Pangolin signs but can’t find them

Where did she look but couldn’t find any wild pangolin so far?

“My research is divided into forest reserve in Kabili Sepilok and also I am doing in Kinabatangan which is more degraded/fragmented and also in plantations. I found the signs in the forests - the claws, the burrows but then when we do night survey we couldn’t find them.”

No sign of them because they are known to burrow up to 11 feet deep and had gone hiding?

Elisa didn’t think so, saying after being trained for seven years, she is familiar with their habits: “So I know where they are, I tried to look but couldn’t find them and then when I did my interviews with local communities there in Batu Puteh and also elsewhere, they told me compared to 20 to 30 years ago in the 60s to the 90s, they could still see at least one or two pangolins around but now nothing, completely nothing!”

Elisa: It worries me

“That worries me. I think we are losing them, our natural heritage right here in Sabah, the only species found here.

Like what the IUCN Pangolin Specialist Group has been discussing about this, we are afraid that in 10 years we are going to lose them in the wild, looking at all the data on smuggling.

“But that’s what we are doing in DGFC, I am trying to figure out how best is the methodology to assess the population, I am still learning. And when I publish this we all learn.
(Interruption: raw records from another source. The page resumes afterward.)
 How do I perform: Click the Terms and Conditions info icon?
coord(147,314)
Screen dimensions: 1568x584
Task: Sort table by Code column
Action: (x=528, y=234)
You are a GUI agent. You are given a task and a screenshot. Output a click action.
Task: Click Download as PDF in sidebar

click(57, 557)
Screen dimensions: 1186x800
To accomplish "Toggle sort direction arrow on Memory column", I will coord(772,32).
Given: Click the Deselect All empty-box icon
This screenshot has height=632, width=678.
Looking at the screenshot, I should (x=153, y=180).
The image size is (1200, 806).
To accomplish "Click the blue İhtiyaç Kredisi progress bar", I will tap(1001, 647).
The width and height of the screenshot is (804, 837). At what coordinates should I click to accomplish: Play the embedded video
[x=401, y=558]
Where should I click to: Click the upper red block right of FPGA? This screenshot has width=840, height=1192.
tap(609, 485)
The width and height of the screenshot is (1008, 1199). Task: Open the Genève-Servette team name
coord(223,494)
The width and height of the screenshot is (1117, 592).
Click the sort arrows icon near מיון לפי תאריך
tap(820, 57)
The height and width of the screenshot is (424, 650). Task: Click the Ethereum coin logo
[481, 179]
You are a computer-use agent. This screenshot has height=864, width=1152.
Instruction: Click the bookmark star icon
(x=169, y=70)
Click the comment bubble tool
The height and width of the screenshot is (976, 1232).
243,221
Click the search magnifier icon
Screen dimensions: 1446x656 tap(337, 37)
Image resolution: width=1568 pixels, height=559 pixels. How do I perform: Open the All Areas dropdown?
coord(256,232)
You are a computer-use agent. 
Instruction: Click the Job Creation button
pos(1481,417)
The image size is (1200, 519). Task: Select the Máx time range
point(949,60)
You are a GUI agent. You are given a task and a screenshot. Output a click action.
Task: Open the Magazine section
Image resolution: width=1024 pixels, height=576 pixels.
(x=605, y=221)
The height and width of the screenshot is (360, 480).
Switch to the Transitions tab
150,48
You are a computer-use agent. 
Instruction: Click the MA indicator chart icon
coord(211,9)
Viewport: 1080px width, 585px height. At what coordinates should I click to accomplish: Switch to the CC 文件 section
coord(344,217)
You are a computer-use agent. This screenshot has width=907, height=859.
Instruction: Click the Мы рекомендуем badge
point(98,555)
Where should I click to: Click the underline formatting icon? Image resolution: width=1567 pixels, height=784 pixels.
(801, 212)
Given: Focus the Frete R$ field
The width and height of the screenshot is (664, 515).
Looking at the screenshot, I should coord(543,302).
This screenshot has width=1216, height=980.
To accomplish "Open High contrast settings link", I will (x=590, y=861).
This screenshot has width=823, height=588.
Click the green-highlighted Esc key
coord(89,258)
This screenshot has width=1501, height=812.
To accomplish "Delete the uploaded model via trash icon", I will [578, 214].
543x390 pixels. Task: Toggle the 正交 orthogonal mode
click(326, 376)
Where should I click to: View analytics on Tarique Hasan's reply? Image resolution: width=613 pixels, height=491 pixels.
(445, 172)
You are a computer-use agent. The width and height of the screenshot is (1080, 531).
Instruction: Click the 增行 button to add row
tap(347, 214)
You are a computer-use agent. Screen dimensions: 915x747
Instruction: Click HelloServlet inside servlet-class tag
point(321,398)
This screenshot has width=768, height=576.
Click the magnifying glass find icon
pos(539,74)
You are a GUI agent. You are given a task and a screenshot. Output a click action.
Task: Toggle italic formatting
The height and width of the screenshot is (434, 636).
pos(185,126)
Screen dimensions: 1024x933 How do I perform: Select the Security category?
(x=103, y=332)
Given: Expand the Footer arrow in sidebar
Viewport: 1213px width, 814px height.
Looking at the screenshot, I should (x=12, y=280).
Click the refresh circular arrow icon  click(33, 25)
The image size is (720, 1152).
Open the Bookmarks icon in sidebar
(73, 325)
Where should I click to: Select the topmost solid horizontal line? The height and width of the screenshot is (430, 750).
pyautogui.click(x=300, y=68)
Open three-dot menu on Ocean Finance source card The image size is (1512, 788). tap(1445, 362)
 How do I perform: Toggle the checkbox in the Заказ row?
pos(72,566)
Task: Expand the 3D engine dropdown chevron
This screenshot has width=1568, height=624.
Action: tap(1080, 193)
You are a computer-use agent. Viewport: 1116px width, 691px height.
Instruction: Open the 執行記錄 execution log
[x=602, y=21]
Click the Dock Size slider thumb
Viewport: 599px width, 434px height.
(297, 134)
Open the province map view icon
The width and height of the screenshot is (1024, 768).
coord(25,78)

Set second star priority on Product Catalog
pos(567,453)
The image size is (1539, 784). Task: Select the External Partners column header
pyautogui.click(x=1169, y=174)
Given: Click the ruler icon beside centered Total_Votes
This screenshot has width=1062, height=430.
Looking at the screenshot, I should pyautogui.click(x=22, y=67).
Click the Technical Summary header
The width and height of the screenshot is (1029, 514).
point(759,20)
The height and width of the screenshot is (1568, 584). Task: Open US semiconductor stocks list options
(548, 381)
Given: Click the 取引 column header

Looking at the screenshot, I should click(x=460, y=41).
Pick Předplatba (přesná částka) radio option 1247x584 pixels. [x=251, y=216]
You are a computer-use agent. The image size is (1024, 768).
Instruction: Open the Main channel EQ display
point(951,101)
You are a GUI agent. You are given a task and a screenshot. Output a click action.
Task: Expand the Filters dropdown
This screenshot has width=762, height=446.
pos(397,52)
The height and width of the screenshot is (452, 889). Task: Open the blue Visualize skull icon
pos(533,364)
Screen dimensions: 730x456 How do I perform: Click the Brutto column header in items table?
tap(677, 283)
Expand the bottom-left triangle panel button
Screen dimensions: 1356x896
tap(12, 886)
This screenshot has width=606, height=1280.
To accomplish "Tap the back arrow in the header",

At the moment, it’s v important we do the enforcement and education, working closely together with Sabah Wildlife Department.

I am also the Pangolin Conservation Officer in Danau Girang or a position as Species Management Officer while Farina is SMO on elephants.”

That position takes her to primary and secondary schools in Tambunan, Sandakan, Kinabatangan to talk about the pangolin.

“For example, on February 18, I visited schools to celebrate World Pangolin Day with good success and co curse I join public exhibitions and public talks so here in Danau Girang, they provide capacity building and good opportunities for local students and we become like young scientists to spread conservation intelligence.

“So apart from doing research, DGFC also trains us to be educators and so it’s really good.

Hopefully, I can join Sabah Wildlife Department’s next project – a programme in education on the East Coast so that one day per month we go to schools. That’s me, I don’t want to do only research, I also want to have education,” Elisa said.

The result is raising a future crop of educated local wildlife specialists to manage Sabah’s wildlife species while providing jobs to local communities nearby, such as research assistants or stuff all of whom hail from Kinabatangan who love to work there, according to Elisa.

So is it true that DGFC is just a foreign enclave?

“I don’t think so,” Elisa opined.

“They help us a lot, I mean they are doing something not many locals will like to do, we are already trained graduates and we’ll take away this expertise to manage our own in the future.

They came here to boost us, make us think and enhance our conservation intelligence,” she went on.